#### DOCUMENT EXTRACT ####
Thanks to Paul Christiano, Mark Xu, Abram Demski, Kate Woolverton, and Beth Barnes for some discussions which informed this post.
In the ELK report, Paul, Mark, and Ajeya express optimism about penalizing computation time as a potentially viable way to select the direct translator over the human imitator:
Human imitation requires doing inference in the entire human Bayes net to answer even a single question. Intuitively, that seems like much more work than using the direct translator to simply “look up” the answer.
Compared to all our previous counterexamples, this one offers much more hope. We can’t rule out the possibility of a clever dataset where the direct translator has a large enough computational advantage to be preferred, and we leave it as an avenue for further research.
I am more skeptical—primarily because I am more skeptical of the speed prior's ability to do reasonable things in general. That being said, the speed prior definitely has a lot of nice things going for it, and I do think it's worth taking a careful look at both the good and the bad that the speed prior has to offer. Conceptually, what we want to pay attention to when evaluating a prior from an AI safety perspective is threefold: it needs to favor good models over bad models (e.g. the direct translator over the human imitator), it needs to be competitive to implement, and it needs to favor models with good generalization over models with bad generalization (e.g. the resulting models need to themselves be performance competitive).
Before I do that, however, an important preliminary: there are multiple different forms/types of speed priors, so when I say “the speed prior,” I really mean a class of priors including:
- various combinations of circuit-size and circuit-depth complexity and
- various combinations of Turing machine time and description complexity, where Turing machine time complexity can be measured either by taking the max number of steps taken across all inputs or the average number of steps taken on a particular distribution of inputs.
The basic structure of this post will be a dialog of sorts between a pro-speed-prior and an anti-speed-prior perspective. I'll start with some of the arguments in favor of the speed prior and how the anti-speed-prior perspective might respond, then give some arguments against the speed prior and how the pro-speed-prior perspective might respond.
Why you should love the speed prior
- As in the ELK report, there is a plausible argument for why there exists a speed prior that would prefer the direct translator to the human imitator. Naively, the problem with the speed prior here is that the computation required for the human imitator is proportional to the size of the human's Bayes net, whereas the computation required for the direct translator is proportional to the size of the model's Bayes net—and in the superhuman limit we should expect the latter to be substantially larger than the former. The argument in the ELK report, however, is that while this argument is valid in the limit, there's reason to believe it might be invalid for all the finite cases that we care about. That's because perfect inference in either Bayes net, and thus perfect loss, shouldn't be possible in any finite case. Thus, the performance of the ontology mapping function, and thus its loss, should be proportional to how much computation it puts into its inference task—for which the direct translator has a big advantage, since it gets to reuse the computation performed by the model.
#### RECORDED INFORMATION ####
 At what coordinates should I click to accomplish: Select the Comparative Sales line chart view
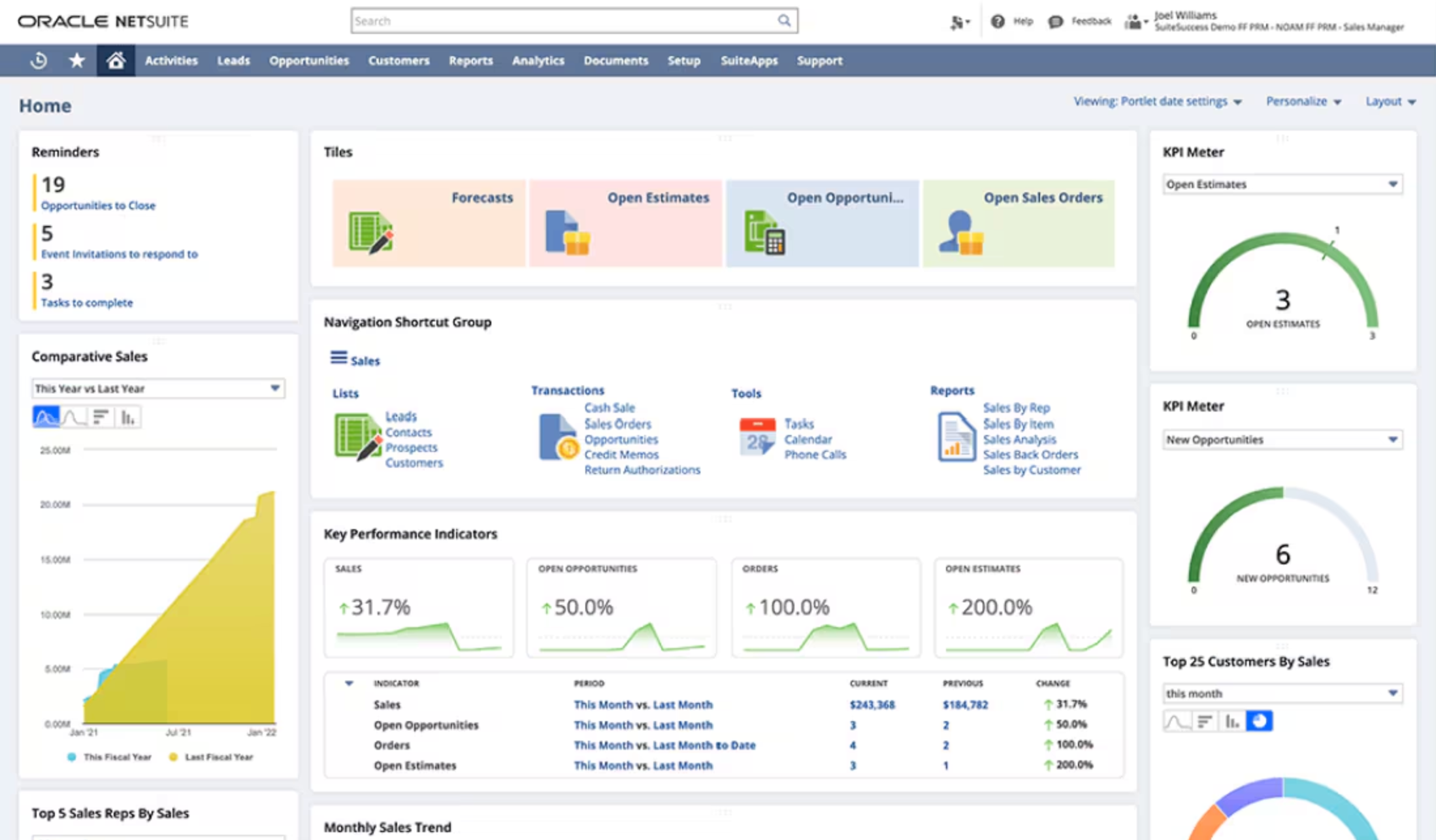point(75,418)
####
• **EXERCISE A**
Answer from the speed prior post:
(i) Who does the post say express optimism in the ELK report?
(ii) What are the two ways Turing machine time complexity can be measured?
(iii) What does the direct translator get to reuse?
• **EXERCISE B**
Quote the speed prior post from "The basic structure" to "perspective might respond.".
• **EXERCISE C**
Does the speed prior post agree with each statement? Answer yes or no and quote the words that decide it.
(i) The author is more optimistic about penalizing computation time than the ELK report authors are.
(ii) Human imitation needs inference in the whole human Bayes net to answer even one question.
(iii) The post is set up as a dialog between a pro-speed-prior and an anti-speed-prior perspective.
You won't need the listing.

• **EXERCISE RESULT A**
(i) Paul, Mark, and Ajeya.
(ii) By taking the max number of steps taken across all inputs, or the average number of steps taken on a particular distribution of inputs.
(iii) The computation performed by the model.

• **EXERCISE RESULT B**
The basic structure of this post will be a dialog of sorts between a pro-speed-prior and an anti-speed-prior perspective. I'll start with some of the arguments in favor of the speed prior and how the anti-speed-prior perspective might respond, then give some arguments against the speed prior and how the pro-speed-prior perspective might respond.

• **EXERCISE RESULT C**
(i) No: "I am more skeptical—primarily because I am more skeptical of the speed prior's ability to do reasonable things in general."
(ii) Yes: "Human imitation requires doing inference in the entire human Bayes net to answer even a single question."
(iii) Yes: "The basic structure of this post will be a dialog of sorts between a pro-speed-prior and an anti-speed-prior perspective."